Soms kom je pas tot nieuwe inzichten nadat je eerst heel hard tot stilstand bent gekomen. Journalist Maaike Helmer kreeg een burn-out en kon daar niks positiefs aan ontdekken. Inmiddels jaren verder ziet ze ook wat een periode van ‘pas op de plaats’ je oplevert.
“Ooit zul je zeggen dat je veel hebt geleerd van deze tijd.” Het was 2008. Ik zat aan de keukentafel, met mijn handen letterlijk in mijn haar, toen een goede vriendin dit tegen me zei. Pardon, dacht ik, hóe dan? Ik had een fikse burn-out en de vriendin had er een achter de rug.

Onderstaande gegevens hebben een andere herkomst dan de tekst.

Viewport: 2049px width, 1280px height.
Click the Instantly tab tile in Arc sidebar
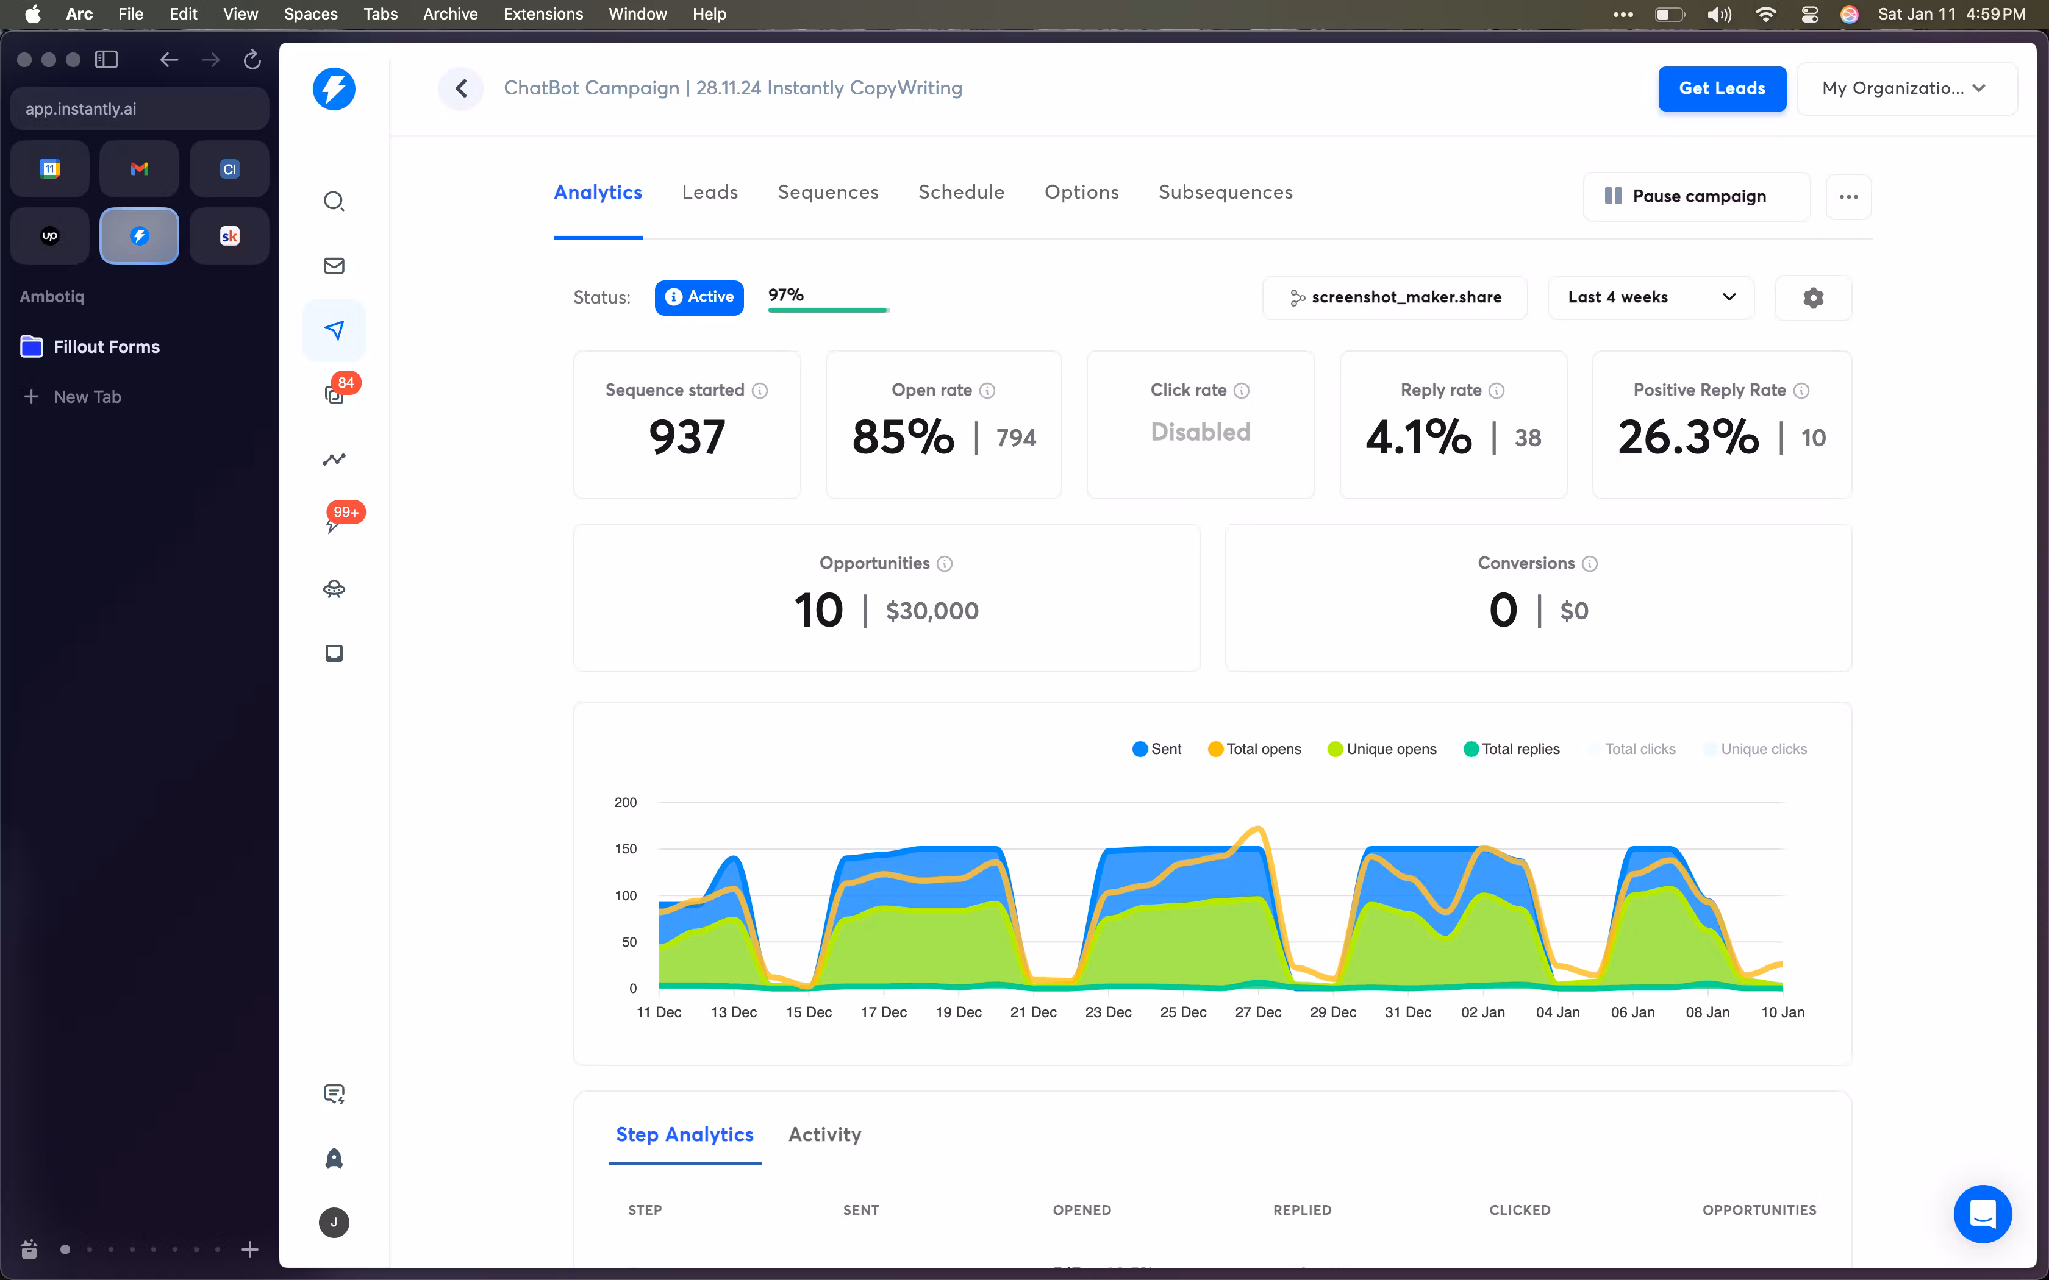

Ze tikte geruststellend op mijn arm: “Dat je de kans hebt om te kijken waar je nu staat in je leven, daar ga je in de toekomst met een positief gevoel op terugkijken.” Ik trok mijn wenkbrauwen op en geloofde er niks van.
Grenzen eindeloos oprekken
Pas op de plaats moeten maken, een stap terug doen, (lichte tot zware) overspannenheid, een burn-out: het zijn allemaal manieren om op een – vaak behoorlijk confronterende manier – ineens tot inzichten te komen. Zit je er middenin, dan is dat doorgaans bepaald geen pretje: je komt jezelf flink tegen. En toch zeggen veel mensen naderhand dat ze het ‘niet hadden willen missen’, zoals bovengenoemde vriendin. Hoe komt dat toch? Wat is de winst ervan?
Allereerst: waarom moeten we soms letterlijk tot stilstand worden gedwongen om verder te komen? Thijs Launspach, psycholoog en schrijver van het boek Fokking druk: “Vroeger noemden we iemand die altijd maar werkt, een workaholic. Tegenwoordig gebruiken we dat woord niet meer, maar we zijn niet minder werkverslaafd geworden. Integendeel. Het is daarnaast normaal geworden dat we altijd aan staan, ook door de beschikbaarheid van social media en WhatsApp. En dus blijft er nauwelijks tijd over voor rustige reflectie.”